• TASK REQUIREMENTS
Please take the lines from the one holding "Click the 网页标题 column header" through the one holding "The image size" in the data below and copy them exactly.

• Collected data entries
= = =

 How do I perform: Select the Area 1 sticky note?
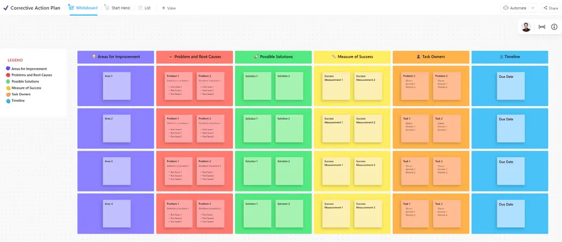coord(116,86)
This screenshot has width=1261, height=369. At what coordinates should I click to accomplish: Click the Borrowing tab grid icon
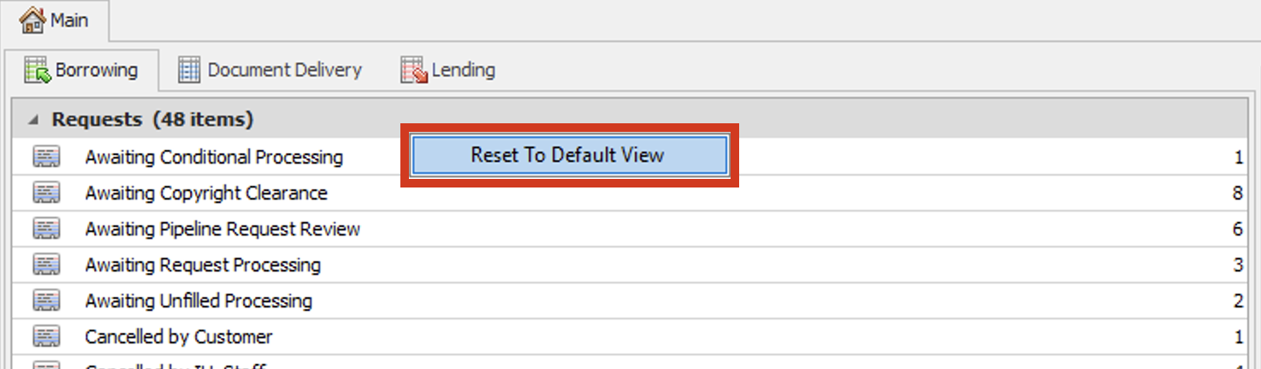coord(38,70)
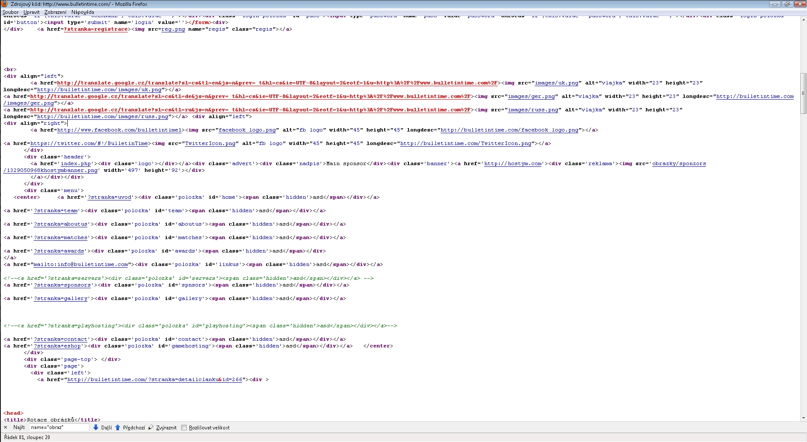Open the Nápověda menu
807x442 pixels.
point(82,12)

= = =

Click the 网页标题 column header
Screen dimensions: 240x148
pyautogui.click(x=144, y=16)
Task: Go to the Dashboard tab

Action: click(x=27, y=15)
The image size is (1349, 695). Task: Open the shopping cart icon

= = =

• SOLUTION
Click the 网页标题 column header
Screen dimensions: 240x148
pyautogui.click(x=144, y=16)
Task: Go to the Dashboard tab

Action: click(x=27, y=15)
The image size is (1349, 695). Task: Open the shopping cart icon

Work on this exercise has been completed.